Nothing
# PhG: I am not a fan of stating all the possible arguments in the generic
# function like it is currently the case for extract_eq(). May be keep only the
# common and most used ones and allow for varying arguments with ... However,
# changing this could possibly break backward compatibility. So, I leave it as
# it is for now... but I had to homogenize for all methods, otherwise CRAN would
# reject the package!
#' 'LaTeX' equation for R models
#'
#' Extract the variable names from a model to produce a 'LaTeX' equation.
#' Supports any model where there is a [broom::tidy()] method. This is a generic
#' function with methods for lmerMod objects obtained with [lme4::lmer()],
#' glmerMod objects with [lme4::glmer()], forecast_ARIMA with
#' [forecast::Arima()] and default, with the later further covering most "base"
#' R models implemented in [broom::tidy()] like lm objects with [stats::lm()],
#' glm objects with [stats::glm()] or polr objects with [MASS::polr()]. The
#' default method also supports clm objects obtained with [ordinal::clm()].
#'
#' @param model A fitted model
#' @param intercept How should the intercept be displayed?
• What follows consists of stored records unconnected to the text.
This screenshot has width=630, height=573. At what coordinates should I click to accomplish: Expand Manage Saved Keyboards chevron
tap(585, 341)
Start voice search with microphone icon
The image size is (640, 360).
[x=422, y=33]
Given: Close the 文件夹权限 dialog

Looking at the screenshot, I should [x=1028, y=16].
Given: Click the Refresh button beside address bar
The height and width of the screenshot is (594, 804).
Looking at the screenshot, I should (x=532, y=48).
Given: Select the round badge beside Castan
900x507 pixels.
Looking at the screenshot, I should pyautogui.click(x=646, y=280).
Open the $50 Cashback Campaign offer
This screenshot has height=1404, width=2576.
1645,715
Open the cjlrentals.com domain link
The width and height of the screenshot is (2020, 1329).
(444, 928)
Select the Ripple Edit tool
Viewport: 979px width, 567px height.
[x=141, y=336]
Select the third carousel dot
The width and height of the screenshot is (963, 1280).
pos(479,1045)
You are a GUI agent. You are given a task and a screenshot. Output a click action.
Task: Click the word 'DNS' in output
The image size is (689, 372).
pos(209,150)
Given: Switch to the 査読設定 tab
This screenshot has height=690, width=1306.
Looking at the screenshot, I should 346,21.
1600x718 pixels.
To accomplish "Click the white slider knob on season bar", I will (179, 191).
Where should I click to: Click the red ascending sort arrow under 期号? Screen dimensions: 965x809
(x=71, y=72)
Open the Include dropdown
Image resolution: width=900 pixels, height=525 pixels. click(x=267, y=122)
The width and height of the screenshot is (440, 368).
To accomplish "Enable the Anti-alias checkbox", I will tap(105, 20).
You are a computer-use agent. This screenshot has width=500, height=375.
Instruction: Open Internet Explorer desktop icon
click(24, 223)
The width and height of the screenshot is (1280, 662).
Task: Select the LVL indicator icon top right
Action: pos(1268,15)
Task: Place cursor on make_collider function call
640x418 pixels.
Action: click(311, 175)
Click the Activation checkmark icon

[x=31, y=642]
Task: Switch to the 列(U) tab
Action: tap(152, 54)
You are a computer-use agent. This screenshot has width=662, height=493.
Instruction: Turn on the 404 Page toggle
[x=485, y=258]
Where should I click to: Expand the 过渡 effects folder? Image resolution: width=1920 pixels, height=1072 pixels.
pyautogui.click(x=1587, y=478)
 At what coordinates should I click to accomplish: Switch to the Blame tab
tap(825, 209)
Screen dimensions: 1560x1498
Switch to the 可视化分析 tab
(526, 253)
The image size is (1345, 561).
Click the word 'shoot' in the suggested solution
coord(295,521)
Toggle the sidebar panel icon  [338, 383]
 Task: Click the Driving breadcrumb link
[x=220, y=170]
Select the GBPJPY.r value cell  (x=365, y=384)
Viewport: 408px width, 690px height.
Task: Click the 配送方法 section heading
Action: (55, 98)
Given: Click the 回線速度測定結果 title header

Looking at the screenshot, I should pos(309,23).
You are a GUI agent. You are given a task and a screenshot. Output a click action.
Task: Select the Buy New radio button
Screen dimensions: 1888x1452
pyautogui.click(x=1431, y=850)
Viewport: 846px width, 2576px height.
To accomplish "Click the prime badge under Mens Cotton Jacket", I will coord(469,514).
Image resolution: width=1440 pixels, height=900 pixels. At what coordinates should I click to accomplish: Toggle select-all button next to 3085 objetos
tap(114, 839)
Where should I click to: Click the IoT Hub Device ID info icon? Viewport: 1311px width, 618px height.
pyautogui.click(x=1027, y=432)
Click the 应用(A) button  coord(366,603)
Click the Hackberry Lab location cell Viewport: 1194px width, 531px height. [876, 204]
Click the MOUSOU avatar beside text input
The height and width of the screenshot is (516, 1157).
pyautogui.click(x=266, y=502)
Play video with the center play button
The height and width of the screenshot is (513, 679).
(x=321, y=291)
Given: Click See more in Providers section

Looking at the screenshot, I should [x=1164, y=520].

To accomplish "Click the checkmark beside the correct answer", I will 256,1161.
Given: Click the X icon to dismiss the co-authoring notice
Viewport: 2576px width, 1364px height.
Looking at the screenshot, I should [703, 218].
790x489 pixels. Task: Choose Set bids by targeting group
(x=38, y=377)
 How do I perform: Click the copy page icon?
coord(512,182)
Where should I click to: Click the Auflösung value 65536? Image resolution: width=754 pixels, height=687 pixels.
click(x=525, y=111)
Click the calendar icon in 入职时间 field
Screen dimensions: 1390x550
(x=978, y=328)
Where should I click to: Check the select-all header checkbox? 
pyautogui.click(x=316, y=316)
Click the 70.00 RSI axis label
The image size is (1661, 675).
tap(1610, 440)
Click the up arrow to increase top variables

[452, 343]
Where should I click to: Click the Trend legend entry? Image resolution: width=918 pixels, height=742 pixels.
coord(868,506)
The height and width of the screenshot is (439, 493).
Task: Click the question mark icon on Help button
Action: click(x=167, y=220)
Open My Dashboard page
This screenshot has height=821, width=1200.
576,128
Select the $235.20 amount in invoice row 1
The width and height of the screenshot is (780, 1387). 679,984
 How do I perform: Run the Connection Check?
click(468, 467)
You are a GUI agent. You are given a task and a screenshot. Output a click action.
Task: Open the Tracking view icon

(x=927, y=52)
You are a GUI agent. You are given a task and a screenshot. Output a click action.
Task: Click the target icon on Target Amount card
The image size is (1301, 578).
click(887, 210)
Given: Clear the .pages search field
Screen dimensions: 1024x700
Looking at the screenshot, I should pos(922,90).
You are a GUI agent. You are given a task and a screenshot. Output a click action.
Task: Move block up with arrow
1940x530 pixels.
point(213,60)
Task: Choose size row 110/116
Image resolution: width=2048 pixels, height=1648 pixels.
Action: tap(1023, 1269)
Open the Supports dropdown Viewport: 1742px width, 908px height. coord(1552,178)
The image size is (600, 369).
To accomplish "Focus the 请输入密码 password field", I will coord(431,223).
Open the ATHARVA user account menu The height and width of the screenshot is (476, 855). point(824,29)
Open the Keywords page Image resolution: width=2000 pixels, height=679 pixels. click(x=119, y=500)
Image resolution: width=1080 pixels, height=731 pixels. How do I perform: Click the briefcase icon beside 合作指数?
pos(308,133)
Default is \code{"alpha"},
#' but can also accept \code{"beta"}, in which case the it will be displayed
#' as beta zero.
#' @param greek What notation should be used for
#' coefficients? Currently only accepts \code{"beta"} (with plans for future
#' development). Can be used in combination with \code{raw_tex} to use any
#' notation, e.g., \code{"\\hat{\\beta}"}.
#' @param greek_colors The colors of the greek notation in the equation. Must
#' be a single color (named or HTML hex code) or a vector of colors (which
#' will be recycled if smaller than the number of terms in the model). When
#' rendering to PDF, I suggest using HTML hex codes, as not all named colors
#' are recognized by LaTeX, but equatiomatic will internally create the
#' color definitions for you if HTML codes are supplied. Note that this is
#' not yet implemented for mixed effects models (lme4).
#' @param subscript_colors The colors of the subscripts for the greek notation.
#' The argument structure is equivalent to \code{greek_colors} (i.e., see
#' above for more detail).
#' @param var_colors The color of the variable names. This takes a named vector
#' of the form \code{c("variable" = "color")}. For example
#' \code{c("bill_length_mm" = "#00d4fa", "island" = "#00fa85")}. Colors can
#' be names (e.g., \code{"red"}) or HTML hex codes, as shown in the example.
#' @param var_subscript_colors The colors of the factor subscripts for
#' categorical variables. The interface for this is equivalent to
#' \code{var_colors}, and all subscripts for a given variable will be
#' displayed in the provided color. For example, the code
#' \code{c("island" = "green")} would result in the subscripts for "Dream"
#' and "Torgersen" being green (assuming "Biscoe" was the reference group).
#' @param raw_tex Logical. Is the greek code being passed to denote coefficients
#' raw tex code?
#' @param swap_var_names A vector of the form c("old_var_name" = "new name").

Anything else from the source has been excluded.